**What you should do**
The response must restate all of the data word for word.
++++++++++
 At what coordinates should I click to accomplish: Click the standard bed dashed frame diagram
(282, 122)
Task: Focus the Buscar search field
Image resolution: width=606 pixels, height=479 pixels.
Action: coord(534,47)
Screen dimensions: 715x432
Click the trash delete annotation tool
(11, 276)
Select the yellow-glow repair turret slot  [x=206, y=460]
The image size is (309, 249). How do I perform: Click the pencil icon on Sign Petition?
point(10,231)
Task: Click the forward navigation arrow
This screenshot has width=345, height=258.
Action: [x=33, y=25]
++++++++++
**Written answer**
 At what coordinates should I click to accomplish: Click the standard bed dashed frame diagram
(282, 122)
Task: Focus the Buscar search field
Image resolution: width=606 pixels, height=479 pixels.
Action: coord(534,47)
Screen dimensions: 715x432
Click the trash delete annotation tool
(11, 276)
Select the yellow-glow repair turret slot  [x=206, y=460]
The image size is (309, 249). How do I perform: Click the pencil icon on Sign Petition?
point(10,231)
Task: Click the forward navigation arrow
This screenshot has width=345, height=258.
Action: [x=33, y=25]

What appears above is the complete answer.